Internet hearsay (Apple store/reseller staff quoted in podcasts etc.) often mentions that the MacBook Air is (was?) their best-selling laptop. It has no TouchBar, more keyboard travel, a smaller trackpad, arguably more useful ports, and longer battery life. If the trade-offs in the latest MacBook Pro were universally loved, why wouldn't they spread into Apple's other, more popular product lines?
I honestly don't see how their current laptop line-up makes any sense for consumers (and shareholders). If the TouchBar really makes it easier for non-nerds to find shortcuts, why only offer it in high-end laptops?
The Air is their best-selling laptop because: (1) it's by far the cheapest and (2) it's tiny. It's also extremely outdated -- people universally love the retina screen but the Air doesn't have that either. Also, rumor has it the Air is being replaced this fall, so we won't see what features make it downstream until then.
The above is to disagree with all of your specific arguments, but I do not disagree with your implied conclusion -- I don't think the touch bar is universally loved. I suspect most consumers do not care about it one way or the other, and I think it was a mistake that Apple should kill.
Fair enough. In any case, the MacBook Pro hasn't been Apple's laptop for the masses in a long time, unlike what r0fl implied. We can't infer from its design what 90% of customers want.
Longtime Mac user (I had an Apple II+). I've had a new MBP since Jan '17. Replaced a five year old MBA. The keyboard itself isn't terrible (although my left command key seems to be going, so yay) the Touch Bar is worthless. I simply cannot fathom who though putting something non-tactile on the keyboard was a good idea. I was so hoping they brought back regular fxn keys with the next iteration.
One of the key tenets of touch typing instruction is to NOT LOOK at the keyboard. And the lack of universal control over iTunes is admittedly a first world problem however they didn't replace it with anything meaningful. I've had this machine for 18 months and I have found zero utility in the touch bar.
I'm very curious to try the new BlackMagic eGPU though!
honestly, I don't think a touchbar is "bad" so much that the implementation may not've been the best. Maybe as an external piece of hardware like Microsoft's dial where I could use it for the cases it seems best suited for (sliders, picture thumbnails to render full screen on display, etc.), that would've been optimal. Although, I would've probably preferred a Magic Trackpad-sized device with a touch screen instead of a long bar. Would seem to allow for more use cases.

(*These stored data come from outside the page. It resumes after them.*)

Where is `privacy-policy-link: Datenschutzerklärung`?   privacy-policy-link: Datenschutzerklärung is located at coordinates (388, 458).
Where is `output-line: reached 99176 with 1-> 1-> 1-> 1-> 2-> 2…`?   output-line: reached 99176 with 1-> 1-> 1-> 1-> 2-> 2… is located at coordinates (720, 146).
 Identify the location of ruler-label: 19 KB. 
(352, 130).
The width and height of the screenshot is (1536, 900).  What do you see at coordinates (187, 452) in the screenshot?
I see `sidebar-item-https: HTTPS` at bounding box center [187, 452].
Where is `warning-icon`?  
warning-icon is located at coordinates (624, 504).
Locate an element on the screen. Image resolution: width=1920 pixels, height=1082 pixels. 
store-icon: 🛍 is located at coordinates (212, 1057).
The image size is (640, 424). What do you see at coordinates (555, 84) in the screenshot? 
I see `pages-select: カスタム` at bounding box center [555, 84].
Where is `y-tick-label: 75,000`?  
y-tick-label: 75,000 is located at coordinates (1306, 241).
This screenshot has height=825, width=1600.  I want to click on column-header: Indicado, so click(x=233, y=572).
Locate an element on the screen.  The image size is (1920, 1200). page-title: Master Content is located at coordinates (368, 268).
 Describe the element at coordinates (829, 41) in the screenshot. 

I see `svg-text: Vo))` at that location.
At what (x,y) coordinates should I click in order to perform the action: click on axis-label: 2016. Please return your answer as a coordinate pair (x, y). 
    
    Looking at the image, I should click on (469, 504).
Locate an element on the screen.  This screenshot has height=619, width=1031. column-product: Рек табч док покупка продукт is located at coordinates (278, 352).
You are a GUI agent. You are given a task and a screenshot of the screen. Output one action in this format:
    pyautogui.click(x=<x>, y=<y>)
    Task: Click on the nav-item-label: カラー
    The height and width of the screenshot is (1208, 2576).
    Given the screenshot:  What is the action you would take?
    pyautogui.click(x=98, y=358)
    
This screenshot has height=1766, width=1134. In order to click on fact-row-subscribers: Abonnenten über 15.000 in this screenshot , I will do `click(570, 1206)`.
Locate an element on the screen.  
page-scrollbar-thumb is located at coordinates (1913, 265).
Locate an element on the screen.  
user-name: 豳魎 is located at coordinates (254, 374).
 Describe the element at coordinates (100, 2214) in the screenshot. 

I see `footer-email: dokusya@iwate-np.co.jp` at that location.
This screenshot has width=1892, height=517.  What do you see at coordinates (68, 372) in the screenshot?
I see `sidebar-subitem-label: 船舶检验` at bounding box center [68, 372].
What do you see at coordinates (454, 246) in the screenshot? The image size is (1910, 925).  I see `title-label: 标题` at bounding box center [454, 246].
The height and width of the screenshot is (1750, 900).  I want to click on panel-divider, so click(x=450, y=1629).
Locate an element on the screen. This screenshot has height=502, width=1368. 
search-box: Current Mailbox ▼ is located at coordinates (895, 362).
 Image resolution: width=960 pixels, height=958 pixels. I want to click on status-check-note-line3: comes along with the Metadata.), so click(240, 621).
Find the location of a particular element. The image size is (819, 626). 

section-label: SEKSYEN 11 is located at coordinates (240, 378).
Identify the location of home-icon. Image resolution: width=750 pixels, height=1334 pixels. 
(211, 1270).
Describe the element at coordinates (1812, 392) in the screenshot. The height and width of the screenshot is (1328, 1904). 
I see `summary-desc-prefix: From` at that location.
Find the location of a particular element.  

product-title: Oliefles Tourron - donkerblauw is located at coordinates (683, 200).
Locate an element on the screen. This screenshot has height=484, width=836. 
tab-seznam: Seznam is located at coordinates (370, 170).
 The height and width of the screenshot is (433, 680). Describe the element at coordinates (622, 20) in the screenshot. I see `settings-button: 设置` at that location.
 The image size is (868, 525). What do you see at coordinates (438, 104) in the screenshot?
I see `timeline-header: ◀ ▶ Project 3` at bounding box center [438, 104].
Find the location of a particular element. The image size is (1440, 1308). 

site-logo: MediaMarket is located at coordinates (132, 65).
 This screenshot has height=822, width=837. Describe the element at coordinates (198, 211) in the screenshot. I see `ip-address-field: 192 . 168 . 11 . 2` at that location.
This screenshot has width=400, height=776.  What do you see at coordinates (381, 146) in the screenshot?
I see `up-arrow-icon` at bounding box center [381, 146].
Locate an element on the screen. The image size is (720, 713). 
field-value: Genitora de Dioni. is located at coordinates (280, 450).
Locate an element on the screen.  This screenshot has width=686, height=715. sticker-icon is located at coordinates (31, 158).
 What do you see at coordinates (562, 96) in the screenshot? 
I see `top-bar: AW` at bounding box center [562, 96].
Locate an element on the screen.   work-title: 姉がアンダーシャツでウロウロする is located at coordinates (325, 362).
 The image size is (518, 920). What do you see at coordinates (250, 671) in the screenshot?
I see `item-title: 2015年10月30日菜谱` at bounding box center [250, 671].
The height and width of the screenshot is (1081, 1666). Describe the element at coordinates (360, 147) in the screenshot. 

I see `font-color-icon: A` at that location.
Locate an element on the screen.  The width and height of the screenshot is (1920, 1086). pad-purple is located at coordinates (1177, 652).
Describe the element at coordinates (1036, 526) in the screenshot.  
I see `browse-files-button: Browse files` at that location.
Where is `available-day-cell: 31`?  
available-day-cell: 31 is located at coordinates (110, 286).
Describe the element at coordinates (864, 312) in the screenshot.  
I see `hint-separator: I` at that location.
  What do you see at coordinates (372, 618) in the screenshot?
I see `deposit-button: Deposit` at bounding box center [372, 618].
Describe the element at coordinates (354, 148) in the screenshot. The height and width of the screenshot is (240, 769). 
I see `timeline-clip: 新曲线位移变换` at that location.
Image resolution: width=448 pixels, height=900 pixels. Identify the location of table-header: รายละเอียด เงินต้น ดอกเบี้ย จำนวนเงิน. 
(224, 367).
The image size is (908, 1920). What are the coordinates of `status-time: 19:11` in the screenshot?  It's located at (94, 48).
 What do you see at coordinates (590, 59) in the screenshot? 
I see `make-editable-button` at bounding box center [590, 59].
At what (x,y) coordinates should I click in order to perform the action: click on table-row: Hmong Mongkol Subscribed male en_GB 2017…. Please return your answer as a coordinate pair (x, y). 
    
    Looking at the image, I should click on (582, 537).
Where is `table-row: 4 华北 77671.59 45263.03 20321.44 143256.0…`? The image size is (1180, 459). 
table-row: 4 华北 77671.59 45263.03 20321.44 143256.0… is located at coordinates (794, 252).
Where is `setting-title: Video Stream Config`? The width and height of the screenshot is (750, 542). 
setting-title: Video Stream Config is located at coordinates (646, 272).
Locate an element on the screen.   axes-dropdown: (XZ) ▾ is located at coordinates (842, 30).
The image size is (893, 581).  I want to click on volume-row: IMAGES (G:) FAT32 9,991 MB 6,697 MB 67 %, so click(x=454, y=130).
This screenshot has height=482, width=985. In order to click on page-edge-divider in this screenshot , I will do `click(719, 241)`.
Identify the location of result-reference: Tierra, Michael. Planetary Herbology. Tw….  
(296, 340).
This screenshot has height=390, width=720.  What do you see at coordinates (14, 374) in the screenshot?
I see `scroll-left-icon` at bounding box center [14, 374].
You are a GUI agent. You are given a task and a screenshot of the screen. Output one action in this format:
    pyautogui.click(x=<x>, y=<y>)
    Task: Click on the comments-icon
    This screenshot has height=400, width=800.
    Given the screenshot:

Though honestly, I was never much for the f keys beyond the browser and in Visual Studio. So the loss of those keys didn't hit me as much as it has others.
The MacBook Air competes with Chromebooks. It lost the low end to Chromebooks, and I see more and more high end MacBook Air users switching to Chromebooks as well. Neither the Air nor Chromebooks currently target developers.
I honestly don't see how their current laptop line-up makes any sense for consumers (and shareholders). If the TouchBar really makes it easier for non-nerds to find shortcuts, why only offer it in high-end laptops?